There are connections but they are soft. The Happy Feet and Babe films have Australian voices. So do the Peter Rabbit pictures, though the original story world is definitely British. The fish films, Nemo and Dory, have nothing truly Australian except their locations, which don’t dominate the story.
And yet we have a strange mystical statistical bump, in which we like these films more than the normal statistics say we should. There is something about them which grabs us and we come out to pay attention. It seems we will watch anything that has a tentpole budget, but we respond more enthusiastically if there is something Australian that leaks through.
We will pay an accent and even a location. We will find a sense of mischief, or a rhythm, or a certain sassiness and watch these films, even though they have made no overt attempt to connect literallty with national characteristics at all.
We seem to be hypnotised in a strange kind of way.
Art v Entertainment
Wikipedia’s list of all time best animations extracts two more categories, for traditional and stop-motion animation, which are fascinating in their own right. The highest grossing stop-motion film is Chicken Run, from way back in 2000, with $328m, which is way under the top computerised flick Frozen with $2.4b. The list contains much more interesting and challenging films, but there are only 32 that have ever made more than $1.46m.
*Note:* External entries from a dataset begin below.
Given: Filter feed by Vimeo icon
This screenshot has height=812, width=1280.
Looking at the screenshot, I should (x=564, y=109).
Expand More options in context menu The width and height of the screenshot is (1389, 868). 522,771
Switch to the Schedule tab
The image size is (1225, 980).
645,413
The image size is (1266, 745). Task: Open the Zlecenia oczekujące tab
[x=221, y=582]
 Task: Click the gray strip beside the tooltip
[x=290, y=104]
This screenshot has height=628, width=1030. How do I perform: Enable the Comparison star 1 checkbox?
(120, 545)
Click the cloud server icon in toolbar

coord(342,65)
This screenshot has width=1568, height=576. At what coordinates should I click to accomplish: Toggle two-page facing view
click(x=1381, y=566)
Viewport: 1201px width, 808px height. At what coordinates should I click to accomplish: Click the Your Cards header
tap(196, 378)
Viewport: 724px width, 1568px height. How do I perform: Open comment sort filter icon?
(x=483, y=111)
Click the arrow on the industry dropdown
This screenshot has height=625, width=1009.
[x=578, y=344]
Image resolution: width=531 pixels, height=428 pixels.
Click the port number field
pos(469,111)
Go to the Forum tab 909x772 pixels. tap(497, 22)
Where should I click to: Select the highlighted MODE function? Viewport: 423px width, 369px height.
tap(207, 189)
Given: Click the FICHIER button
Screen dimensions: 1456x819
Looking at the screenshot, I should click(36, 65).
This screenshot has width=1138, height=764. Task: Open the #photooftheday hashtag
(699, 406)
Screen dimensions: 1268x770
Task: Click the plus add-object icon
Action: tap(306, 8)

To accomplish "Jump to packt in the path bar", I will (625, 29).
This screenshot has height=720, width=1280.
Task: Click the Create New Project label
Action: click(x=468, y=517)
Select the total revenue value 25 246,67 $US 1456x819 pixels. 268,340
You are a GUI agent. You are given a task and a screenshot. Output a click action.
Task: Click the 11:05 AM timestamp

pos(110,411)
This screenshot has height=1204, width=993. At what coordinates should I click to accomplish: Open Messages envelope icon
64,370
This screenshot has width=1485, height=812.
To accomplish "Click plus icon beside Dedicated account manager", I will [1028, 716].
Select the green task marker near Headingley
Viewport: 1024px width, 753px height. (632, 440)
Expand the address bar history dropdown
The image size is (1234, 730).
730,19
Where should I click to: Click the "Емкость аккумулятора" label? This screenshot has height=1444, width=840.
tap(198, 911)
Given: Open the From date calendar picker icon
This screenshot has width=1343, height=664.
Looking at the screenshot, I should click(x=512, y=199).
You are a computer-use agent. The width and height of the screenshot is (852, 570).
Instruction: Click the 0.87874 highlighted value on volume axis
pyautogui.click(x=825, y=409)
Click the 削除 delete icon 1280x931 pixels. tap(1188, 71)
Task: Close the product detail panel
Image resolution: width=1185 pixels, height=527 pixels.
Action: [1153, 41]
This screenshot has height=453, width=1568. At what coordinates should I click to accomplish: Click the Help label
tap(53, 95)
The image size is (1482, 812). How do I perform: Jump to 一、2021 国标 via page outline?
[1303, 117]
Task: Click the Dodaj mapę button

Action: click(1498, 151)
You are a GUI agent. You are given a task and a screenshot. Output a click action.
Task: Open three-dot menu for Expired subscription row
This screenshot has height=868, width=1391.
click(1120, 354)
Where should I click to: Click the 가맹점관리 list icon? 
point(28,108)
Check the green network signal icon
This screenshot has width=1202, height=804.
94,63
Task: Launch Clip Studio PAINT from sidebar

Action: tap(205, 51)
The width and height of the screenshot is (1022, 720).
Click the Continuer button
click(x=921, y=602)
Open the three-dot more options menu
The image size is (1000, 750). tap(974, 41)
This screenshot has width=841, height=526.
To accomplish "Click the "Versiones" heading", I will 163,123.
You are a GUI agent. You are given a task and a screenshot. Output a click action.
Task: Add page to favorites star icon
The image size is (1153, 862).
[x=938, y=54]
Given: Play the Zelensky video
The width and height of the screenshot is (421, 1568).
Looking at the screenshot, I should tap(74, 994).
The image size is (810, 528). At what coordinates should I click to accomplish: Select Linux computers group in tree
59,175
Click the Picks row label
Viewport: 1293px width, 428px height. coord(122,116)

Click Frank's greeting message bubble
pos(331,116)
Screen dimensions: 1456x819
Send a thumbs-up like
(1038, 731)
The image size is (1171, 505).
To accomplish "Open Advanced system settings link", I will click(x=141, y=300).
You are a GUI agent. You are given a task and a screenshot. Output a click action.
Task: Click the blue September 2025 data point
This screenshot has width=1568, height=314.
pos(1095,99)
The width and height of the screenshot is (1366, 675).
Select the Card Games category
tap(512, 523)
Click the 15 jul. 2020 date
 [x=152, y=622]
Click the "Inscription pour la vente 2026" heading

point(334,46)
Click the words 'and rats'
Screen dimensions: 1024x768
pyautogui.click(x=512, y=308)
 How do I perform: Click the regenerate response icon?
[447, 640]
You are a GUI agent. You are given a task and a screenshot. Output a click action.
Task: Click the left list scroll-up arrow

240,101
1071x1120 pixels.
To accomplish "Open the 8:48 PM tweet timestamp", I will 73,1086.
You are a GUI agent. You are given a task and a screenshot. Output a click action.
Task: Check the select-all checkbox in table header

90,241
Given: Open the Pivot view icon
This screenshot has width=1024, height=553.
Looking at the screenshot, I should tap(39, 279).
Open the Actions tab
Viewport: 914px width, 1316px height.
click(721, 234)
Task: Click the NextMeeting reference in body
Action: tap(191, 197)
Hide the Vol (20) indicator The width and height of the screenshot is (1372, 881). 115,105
In a category called ‘traditional animation’ – which is code for cell animation – the top film is the original Lion King with its $1.90b in adjusted terms. Here we break out from the US stranglehold, as Japanese film Demon Slayer the Movie: Mugen Train took $735m around the world, which made it the highest grossing film of 2020, and the most successful film ever in Japan. From Studio Ghibli, Spirited Away, Your Name, Howl’s Moving Castle, Ponya and Princess Mononoke are all in the top-50.
Amongst the 32 stop-motion animations is Mary and Max at number 28. Released in 2009 it is a vanishingly rare Australian production by writer/director/visual creator Adam Elliot and producer Melanie Coombs. It made $3.5m.